Philip Roth, quando un grande dice basta

Philiph Roth è conosciuto in particolare per il racconto Goodbye, Columbus, poi unito, ma è diventato famoso con Lamento di Portnoy

Diciassette premi letterari, cinque film tratti da altrettanti famosi romanzi e una vita spesa per la letteratura, come ha dichiarato in una delle sue ultime interviste. Nato il 19 marzo del 1933, alla soglia degli ottant’anni comunica, un poco in sordina, di non voler più scrivere. Non solo di non voler più scrivere ma di non voler più neanche leggere. Come a chiudere definitivamente un lunghissimo capitolo della sua vita. E’ fuori discussione che uno scrittore del suo calibro avrebbe potuto continuare a pubblicare suscitando sempre l’interesse del suo pubblico. E invece no. Dopo aver trascorso un considerevole tempo a rileggere i suoi lavori (“volevo vedere se avevo perso tempo a scrivere”) decide di “appendere la penna al chiodo”. E giù tutti a domandarsi perché, percome, a dire se è stata una scelta onesta o una provocazione…Ma perché uno scrittore decide di smettere di scrivere? Perché scrivere “consuma”. Dai fenomeni letterari di oggi, effimeri o duraturi, abilmente pilotati dalle case editrici o portatori sani di buona letteratura, ai piccoli scrittori di provincia, meno famosi ma non per questo meno capaci, tutti coloro che scrivono sanno bene quanto costi mettere sulla carta ciò che ti preme dentro, ciò che “spinge”, magari da quando sei nato, per uscire fuori dalla tua penna.

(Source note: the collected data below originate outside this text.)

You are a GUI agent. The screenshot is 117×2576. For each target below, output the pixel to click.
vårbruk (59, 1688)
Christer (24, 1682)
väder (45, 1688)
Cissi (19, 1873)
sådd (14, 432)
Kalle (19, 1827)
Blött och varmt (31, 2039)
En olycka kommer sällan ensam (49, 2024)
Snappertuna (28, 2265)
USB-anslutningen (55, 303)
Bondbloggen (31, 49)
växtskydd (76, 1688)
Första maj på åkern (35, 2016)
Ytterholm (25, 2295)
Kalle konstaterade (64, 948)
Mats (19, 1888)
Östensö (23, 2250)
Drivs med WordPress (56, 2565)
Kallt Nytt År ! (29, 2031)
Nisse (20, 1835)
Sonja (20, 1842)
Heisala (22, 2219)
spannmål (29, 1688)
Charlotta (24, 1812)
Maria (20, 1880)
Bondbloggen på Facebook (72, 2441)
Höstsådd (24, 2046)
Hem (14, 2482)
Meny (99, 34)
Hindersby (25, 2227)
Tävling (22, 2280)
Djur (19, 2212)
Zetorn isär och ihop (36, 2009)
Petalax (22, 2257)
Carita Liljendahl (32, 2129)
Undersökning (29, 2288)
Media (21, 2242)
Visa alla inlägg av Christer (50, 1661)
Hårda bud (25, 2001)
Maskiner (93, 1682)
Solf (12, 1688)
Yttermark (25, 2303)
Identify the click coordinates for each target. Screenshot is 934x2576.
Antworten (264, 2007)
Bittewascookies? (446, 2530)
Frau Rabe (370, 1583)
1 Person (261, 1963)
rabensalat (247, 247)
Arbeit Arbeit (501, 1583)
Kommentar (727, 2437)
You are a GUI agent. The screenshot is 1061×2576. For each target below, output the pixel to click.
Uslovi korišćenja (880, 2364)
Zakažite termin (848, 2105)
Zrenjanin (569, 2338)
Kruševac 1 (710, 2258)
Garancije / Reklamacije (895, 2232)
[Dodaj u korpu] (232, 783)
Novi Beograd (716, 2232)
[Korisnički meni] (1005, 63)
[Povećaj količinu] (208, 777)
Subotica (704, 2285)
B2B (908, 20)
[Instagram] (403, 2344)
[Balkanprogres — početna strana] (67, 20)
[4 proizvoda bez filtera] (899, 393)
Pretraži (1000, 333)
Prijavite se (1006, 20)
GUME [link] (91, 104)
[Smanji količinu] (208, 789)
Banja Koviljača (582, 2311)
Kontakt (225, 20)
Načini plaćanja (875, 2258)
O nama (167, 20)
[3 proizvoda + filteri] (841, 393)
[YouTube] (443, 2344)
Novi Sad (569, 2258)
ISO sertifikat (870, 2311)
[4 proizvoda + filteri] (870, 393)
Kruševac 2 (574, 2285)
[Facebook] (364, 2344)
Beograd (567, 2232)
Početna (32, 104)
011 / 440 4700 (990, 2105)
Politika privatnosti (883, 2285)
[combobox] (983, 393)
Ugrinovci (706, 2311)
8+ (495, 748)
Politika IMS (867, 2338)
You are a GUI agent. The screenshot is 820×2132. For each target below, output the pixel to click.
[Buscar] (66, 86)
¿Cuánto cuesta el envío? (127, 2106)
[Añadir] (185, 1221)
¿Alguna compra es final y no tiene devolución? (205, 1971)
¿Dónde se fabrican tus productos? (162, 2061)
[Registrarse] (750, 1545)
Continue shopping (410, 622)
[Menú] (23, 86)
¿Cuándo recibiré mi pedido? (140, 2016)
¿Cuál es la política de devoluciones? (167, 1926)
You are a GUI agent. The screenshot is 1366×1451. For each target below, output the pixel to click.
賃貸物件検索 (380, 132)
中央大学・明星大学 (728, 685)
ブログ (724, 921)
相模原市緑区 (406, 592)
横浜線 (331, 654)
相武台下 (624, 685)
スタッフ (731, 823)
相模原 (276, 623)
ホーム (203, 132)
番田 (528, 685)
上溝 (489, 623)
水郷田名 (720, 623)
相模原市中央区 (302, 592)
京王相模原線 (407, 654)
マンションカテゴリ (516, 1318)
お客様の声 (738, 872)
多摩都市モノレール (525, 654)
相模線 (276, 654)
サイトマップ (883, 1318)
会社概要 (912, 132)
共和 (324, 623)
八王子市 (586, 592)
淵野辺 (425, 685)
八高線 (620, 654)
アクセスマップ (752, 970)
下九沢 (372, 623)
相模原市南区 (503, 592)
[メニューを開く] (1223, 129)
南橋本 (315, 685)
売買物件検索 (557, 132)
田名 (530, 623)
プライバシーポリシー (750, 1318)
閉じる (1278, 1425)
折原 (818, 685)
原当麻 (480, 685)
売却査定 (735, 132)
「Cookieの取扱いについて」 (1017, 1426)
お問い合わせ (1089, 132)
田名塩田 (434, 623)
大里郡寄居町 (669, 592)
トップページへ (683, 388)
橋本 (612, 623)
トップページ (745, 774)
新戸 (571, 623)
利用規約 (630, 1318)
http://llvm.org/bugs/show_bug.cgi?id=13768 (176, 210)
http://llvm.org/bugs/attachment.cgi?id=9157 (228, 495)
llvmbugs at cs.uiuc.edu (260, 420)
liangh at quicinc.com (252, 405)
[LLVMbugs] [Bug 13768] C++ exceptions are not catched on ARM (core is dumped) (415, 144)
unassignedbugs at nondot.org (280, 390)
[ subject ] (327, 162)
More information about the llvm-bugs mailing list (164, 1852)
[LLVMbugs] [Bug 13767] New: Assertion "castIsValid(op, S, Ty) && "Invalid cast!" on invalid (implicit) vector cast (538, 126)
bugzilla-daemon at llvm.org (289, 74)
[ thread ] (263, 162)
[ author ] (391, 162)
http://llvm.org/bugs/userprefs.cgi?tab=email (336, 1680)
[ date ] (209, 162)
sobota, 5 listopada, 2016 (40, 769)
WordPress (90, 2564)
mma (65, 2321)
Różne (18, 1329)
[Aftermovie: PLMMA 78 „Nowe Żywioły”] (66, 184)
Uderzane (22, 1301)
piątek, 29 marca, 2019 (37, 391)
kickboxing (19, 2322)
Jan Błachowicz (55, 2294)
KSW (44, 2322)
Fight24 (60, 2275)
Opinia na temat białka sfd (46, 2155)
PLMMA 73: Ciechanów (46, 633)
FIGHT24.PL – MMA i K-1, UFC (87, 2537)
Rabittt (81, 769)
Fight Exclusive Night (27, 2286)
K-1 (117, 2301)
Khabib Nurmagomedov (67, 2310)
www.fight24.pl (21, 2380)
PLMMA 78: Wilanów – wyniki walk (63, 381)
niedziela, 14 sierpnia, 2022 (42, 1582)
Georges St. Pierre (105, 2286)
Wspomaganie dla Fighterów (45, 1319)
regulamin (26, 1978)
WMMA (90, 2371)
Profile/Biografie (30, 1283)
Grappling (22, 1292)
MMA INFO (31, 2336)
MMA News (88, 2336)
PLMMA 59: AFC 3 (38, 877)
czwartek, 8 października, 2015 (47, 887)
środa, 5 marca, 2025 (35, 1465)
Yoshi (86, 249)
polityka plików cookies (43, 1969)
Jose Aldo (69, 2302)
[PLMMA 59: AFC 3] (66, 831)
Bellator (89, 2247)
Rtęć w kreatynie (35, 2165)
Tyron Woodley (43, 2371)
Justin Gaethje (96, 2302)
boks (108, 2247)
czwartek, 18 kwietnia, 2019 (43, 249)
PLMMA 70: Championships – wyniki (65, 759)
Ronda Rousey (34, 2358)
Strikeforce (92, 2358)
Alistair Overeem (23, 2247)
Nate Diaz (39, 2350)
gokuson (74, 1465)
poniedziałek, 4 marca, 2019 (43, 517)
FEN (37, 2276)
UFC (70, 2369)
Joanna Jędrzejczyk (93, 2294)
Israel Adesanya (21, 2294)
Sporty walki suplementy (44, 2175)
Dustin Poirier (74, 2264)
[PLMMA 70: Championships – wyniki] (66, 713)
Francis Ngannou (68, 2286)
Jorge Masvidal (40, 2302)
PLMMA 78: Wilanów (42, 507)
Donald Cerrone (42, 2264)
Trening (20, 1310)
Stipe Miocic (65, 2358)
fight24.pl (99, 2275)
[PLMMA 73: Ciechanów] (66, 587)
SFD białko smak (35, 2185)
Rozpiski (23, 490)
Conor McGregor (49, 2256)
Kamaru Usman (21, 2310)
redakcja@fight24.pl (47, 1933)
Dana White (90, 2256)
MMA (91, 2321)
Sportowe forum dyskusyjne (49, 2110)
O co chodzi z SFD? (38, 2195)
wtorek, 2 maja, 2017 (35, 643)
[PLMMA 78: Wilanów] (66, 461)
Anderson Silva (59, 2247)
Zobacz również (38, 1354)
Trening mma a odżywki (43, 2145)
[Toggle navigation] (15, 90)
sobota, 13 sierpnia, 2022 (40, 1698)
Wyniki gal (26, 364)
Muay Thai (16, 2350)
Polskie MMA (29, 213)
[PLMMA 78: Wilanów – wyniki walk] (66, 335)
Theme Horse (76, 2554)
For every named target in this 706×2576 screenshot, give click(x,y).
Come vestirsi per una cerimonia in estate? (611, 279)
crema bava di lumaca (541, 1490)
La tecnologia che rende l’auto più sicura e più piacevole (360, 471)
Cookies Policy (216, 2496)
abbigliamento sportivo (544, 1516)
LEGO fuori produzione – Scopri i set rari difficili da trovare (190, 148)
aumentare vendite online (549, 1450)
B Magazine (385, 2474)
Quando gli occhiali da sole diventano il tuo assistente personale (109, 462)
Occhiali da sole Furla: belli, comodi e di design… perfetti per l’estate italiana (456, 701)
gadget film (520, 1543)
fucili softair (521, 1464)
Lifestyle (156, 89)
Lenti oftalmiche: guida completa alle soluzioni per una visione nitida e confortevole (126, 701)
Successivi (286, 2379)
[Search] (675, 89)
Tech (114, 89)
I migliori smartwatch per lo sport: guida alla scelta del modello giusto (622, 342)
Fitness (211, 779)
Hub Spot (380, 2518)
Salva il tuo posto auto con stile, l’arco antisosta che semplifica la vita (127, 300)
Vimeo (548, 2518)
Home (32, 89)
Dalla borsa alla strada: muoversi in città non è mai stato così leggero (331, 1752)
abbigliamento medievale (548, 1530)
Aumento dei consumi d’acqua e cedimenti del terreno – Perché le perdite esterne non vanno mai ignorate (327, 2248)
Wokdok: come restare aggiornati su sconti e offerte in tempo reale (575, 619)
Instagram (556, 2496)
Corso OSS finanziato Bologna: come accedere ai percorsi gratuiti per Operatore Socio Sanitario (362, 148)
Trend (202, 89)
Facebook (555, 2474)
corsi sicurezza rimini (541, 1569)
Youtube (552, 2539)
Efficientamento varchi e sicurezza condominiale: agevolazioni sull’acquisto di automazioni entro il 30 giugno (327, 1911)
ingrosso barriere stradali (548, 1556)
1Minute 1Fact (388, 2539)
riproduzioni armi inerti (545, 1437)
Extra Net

Scrivere è faticoso, ti porta via la vita. La tua vita diventa scrivere. La tua testa è sempre altrove, perché insegue quel pensiero che, svegliandoti al mattino, ti ha occupato la fronte e parte delle tempie. Non puoi farti la barba (se sei un uomo) o a metterti il rossetto (se sei una donna) perché nella mente c’è solo un ronzio che già nel sonno ti disturbava leggermente. Passi così metà della giornata, cercando di isolare alcune parole, per poter dar inizio al tuo prossimo lavoro. Nella seconda metà finalmente hai colto il senso, stai racimolando concetti ed è già l’ora di cena. E così per anni, e anni e anni….E nel frattempo devi anche vivere, interagire con le persone che hai intorno (moglie, figli, amici, familiari), mangiare, comprarti le scarpe, pagare le bollette, parlare con i professori dei figli. Philip Roth, sicuramente con dispiacere, ha fatto una scelta: ha scelto di vivere libero gli ultimi anni della sua vita. Di godersi tutto quello che ha dovuto trascurare da quando decise di assecondare il “demone” della scrittura. Ha una grande mente e so che ce la farà, d’altronde il suo “demone” buon ben dirsi placato, data la sua brillante carriera!